I am attaching a plot that shows a pol3 fit to a histogram. I see that the red. chi2 is quite small but the error on the fit parameters are very large. I am not sure why this is happening.
Also if I fit a pol1 instead to this histogram, I still get a low red. chi2. and the error on the parameters are smaller. Is there a generic way of finding out which polynomial will be a better fit to a given histogram. I thought of red. chi2, but the reduced chi2 in both cases (pol1 and pol3) are quite small.
Take any statistics/data analysis book and look at F-test for
determining the order of the polynomial .
thanks for your reply. I had another question about the fit. If you see the chi2/ndf, the ndf = 21. I am not sure why is this 21 and not 25 , b.c. there are 25 bins and the fitted function extends over all the 25 bins.
You have 25 data points and are fitting 4 parameters (p0,…,p3) .
Therefore, the number of degrees of freedom equals
21 = 25-4
thanks again and I am sorry I have another question. Are the diagonal elements of the error/covariance matrix = error on the parameters ?

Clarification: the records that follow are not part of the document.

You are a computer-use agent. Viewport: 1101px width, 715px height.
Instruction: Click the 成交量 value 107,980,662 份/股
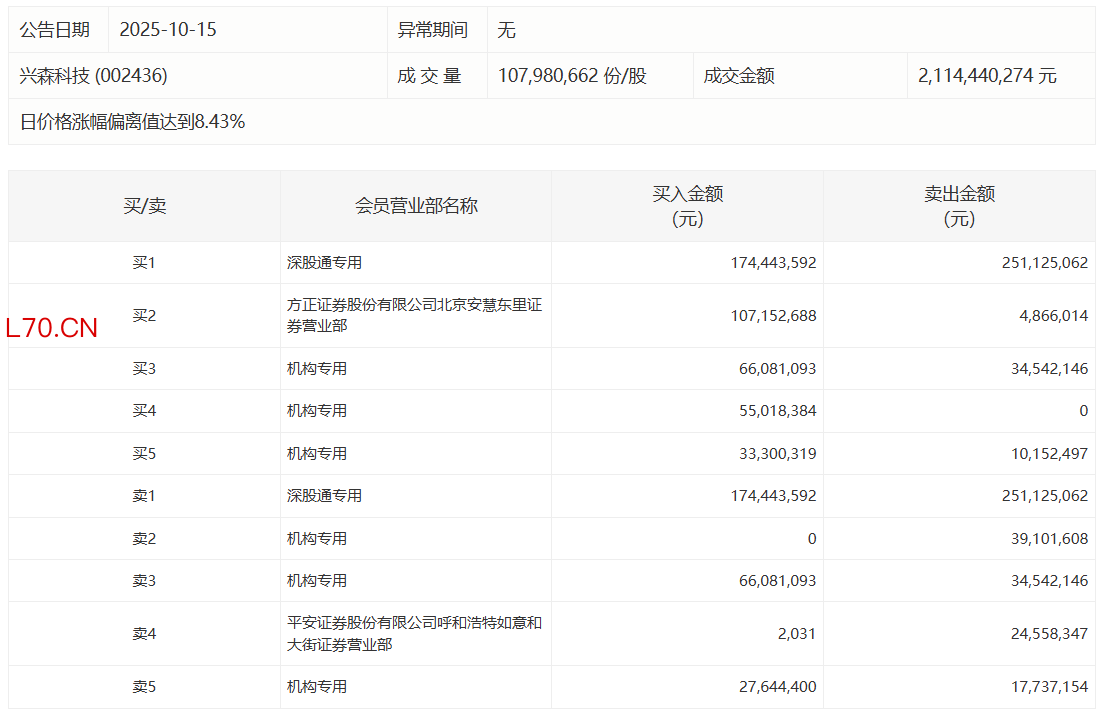coord(572,76)
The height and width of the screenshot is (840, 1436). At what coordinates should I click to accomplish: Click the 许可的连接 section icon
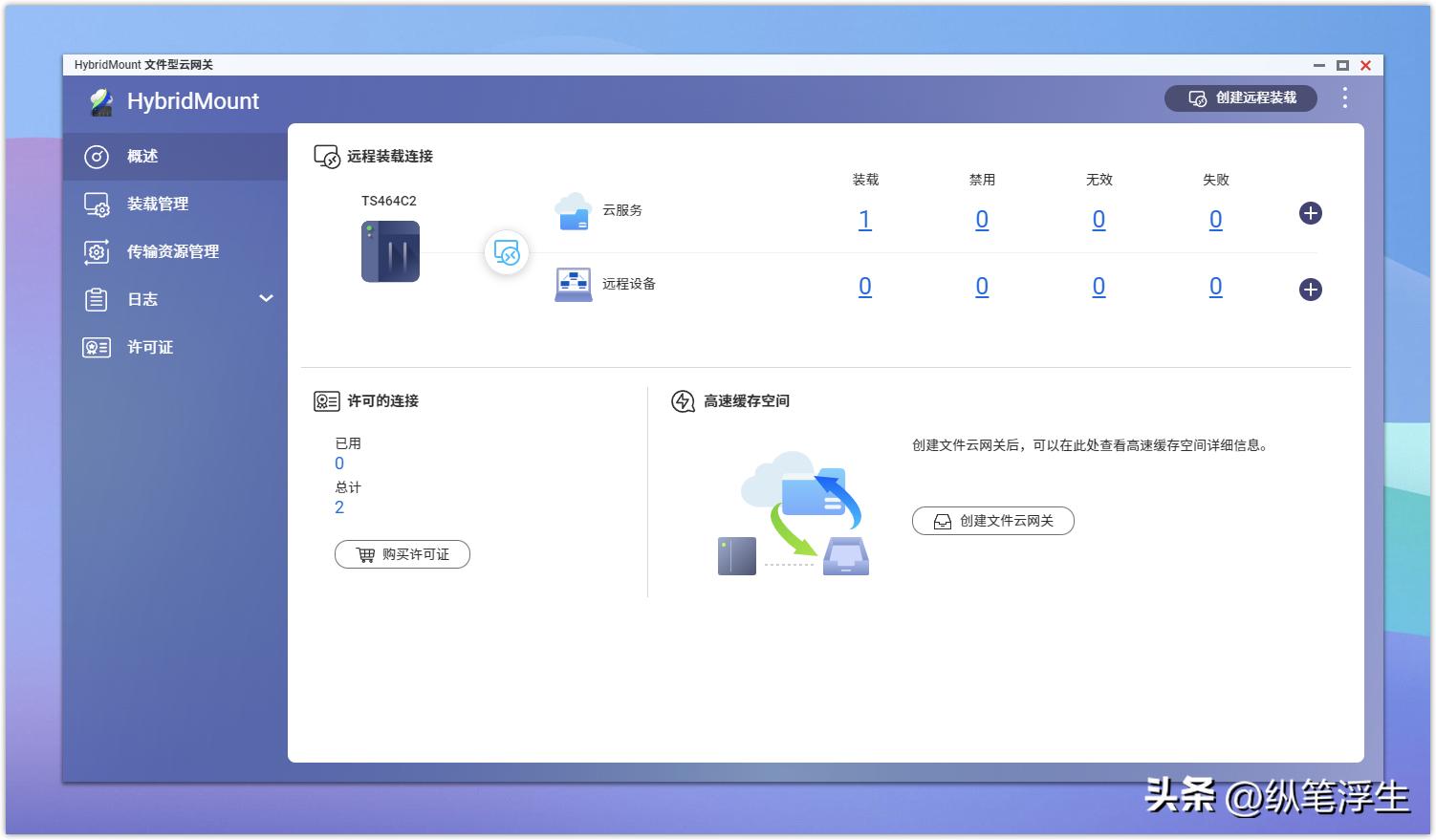[x=325, y=400]
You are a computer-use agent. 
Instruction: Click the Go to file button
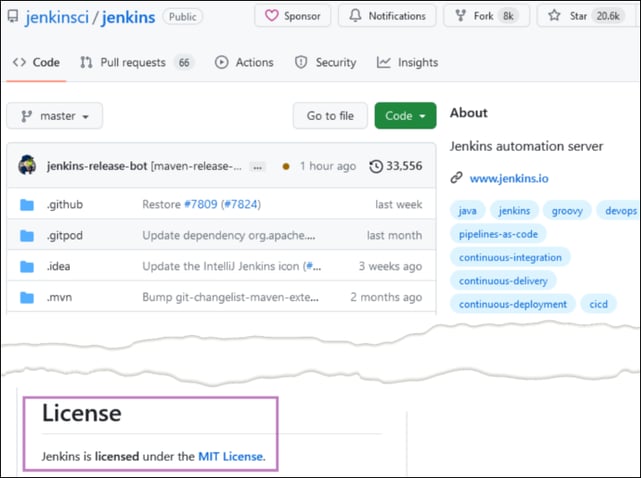[x=329, y=116]
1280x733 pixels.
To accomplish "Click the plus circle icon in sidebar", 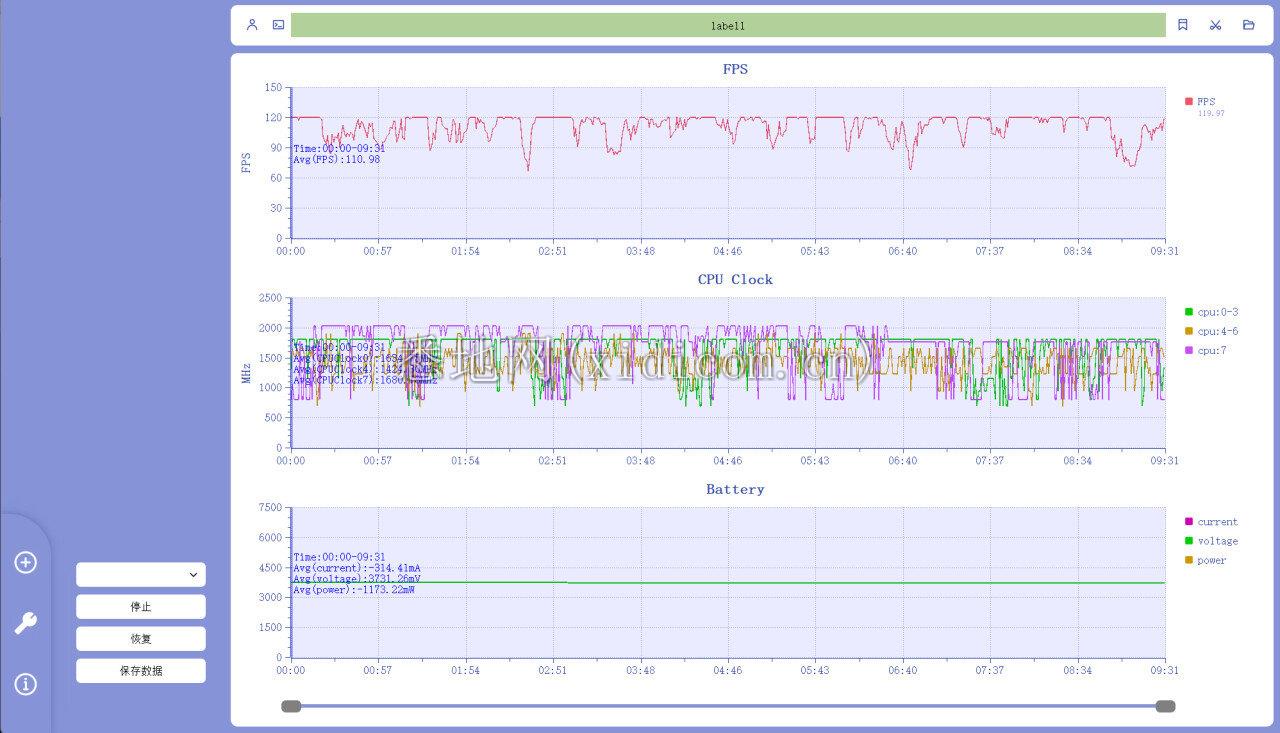I will (26, 563).
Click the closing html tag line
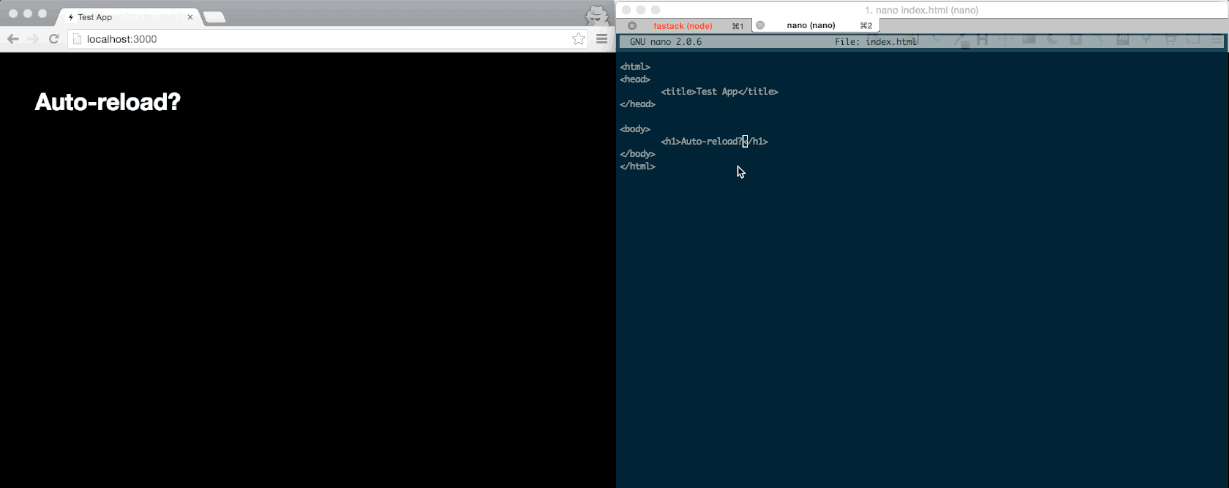This screenshot has width=1229, height=488. pos(637,166)

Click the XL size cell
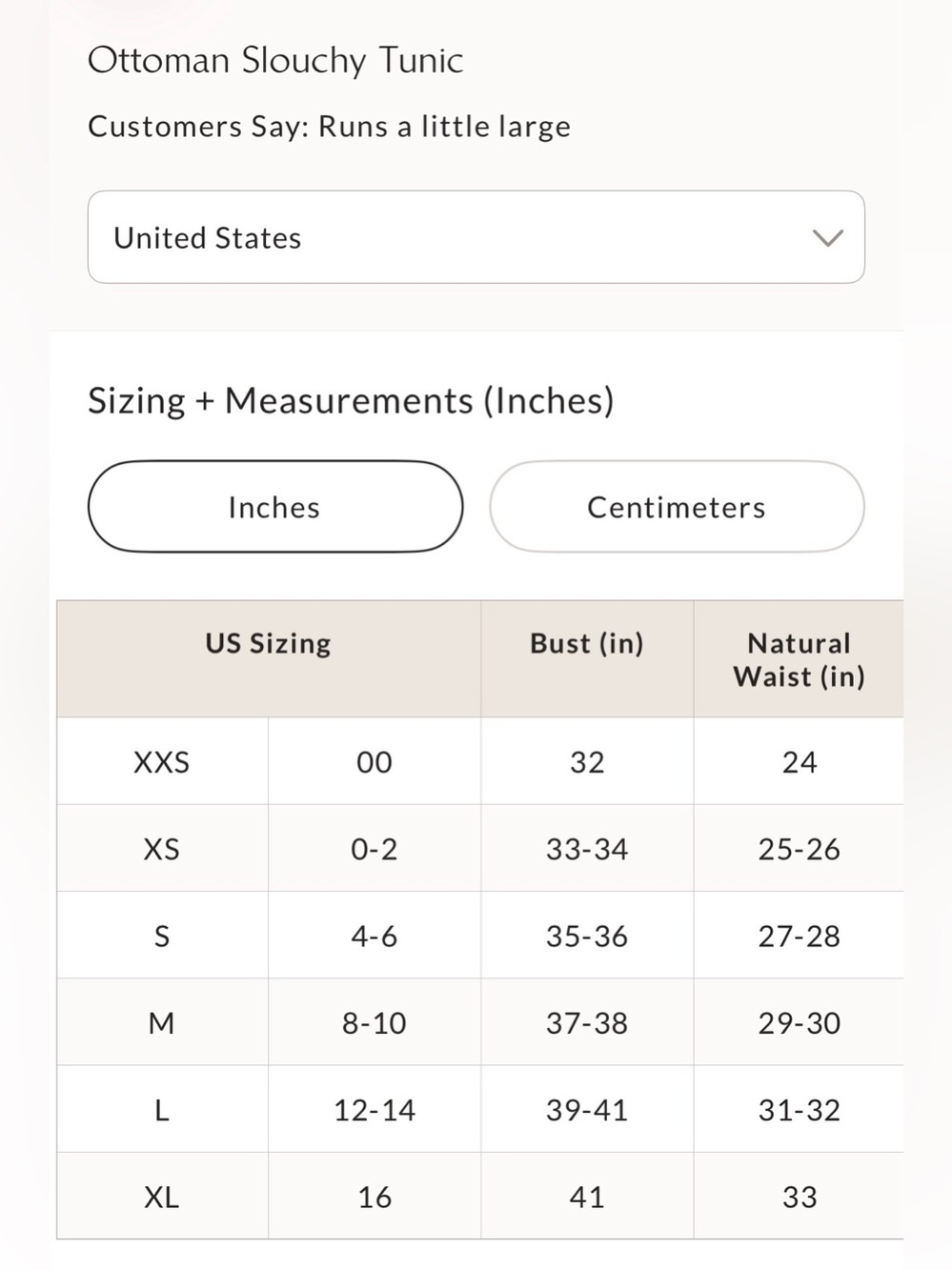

so if I have three parameters, s.t
float par0 = f1->GetParameter(0);
float par0_err = f1->GetParError(0);
Is errormatrix = par0_err ?
I dont see this happening in the examples that I am looking at.
The variance in the fit parameter is the diagonal entry in the
covariance matrix so that the error is the sqrt of that number .
However, … some routines might apply a scaling factor where the
justification goes along the following lines :
If you data has errors that are Gaussian distributed , the chisquare/ndf
has an expectation value of one . So if one is not sure
about the exact size of the error in the data points and since the
variance in the fit parameters is linear dependent on them,
one could scale the diagonal entries by chisquare/ndf , so the
error by the sqrt(chisquare/ndf) .
- Typing into google “Bevington F-test” gave the following link
explaining how to apply the F-test to decide on the order of
- I bet that a “pol1” will do the job .
thanks for sending the link to F test. If I am not mistaken, it basically compares the red. chi2 for two different tests.
I am attaching a histogram. There are two fits, one pol3(left) and one pol2(right) to the same histogram. This fit is done with the least square method (dflt for polynomial fit).
The pol3 has a smaller reduced chi2 compared to pol2. But the error on the pol3 parameters is much larger than that compared to pol2.
If I do the same fit with the “F” option then it uses the MINUIT option. In this case, the pol3 fit gives me the message : error matrix not positive definite.
This means that there is something going wrong with the pol3 fit.
There is no way of telling this if I look at the red. chi2 alone. Should I look at a combination of the red. chi2 and the parameter errors ?
Both fit results tell you that your problem is ill conditioned . Each
is using a different matrix inversion algorithm where the Minuit one
checks that the matrix is positive definite .
The matrix that your invert in order to get the error matrix is
called a Vandermonde matrix . For higher-order polynomials it
can be ill conditioned .
So what can you do :
if you insist on fitting with polynomes, have a look at
solveLinear.C in the tutorials directory . I show there how
to solve a linear fitting problem with some simple linear
algebra . The advantage is that you will have the matrix
before inverting and you can check its condition number
and then know the numerical error in the inversion.
Switch to using Chebyshev polynomials
Hi every one,
I permise me to go on this discussion because I have the same probleme with fit parameters error, but the function used to fit is not a polynom.
I have some data points and used another application to help me to find the function, that is PearsonIV with 6 parameters. This application gives me the coefficient values and I used them to set starting values of these parameters into ROOT.
This fitting function looks goof in Root, values of the parameters agrees with those given by the other application but … the error on these coefficient is huge : at least 10^4 bigger than the value of the coefficient.
How to explain that, and how to “configure” my macro to fit properly, with acceptable errors on coefficients?
thanks a lot,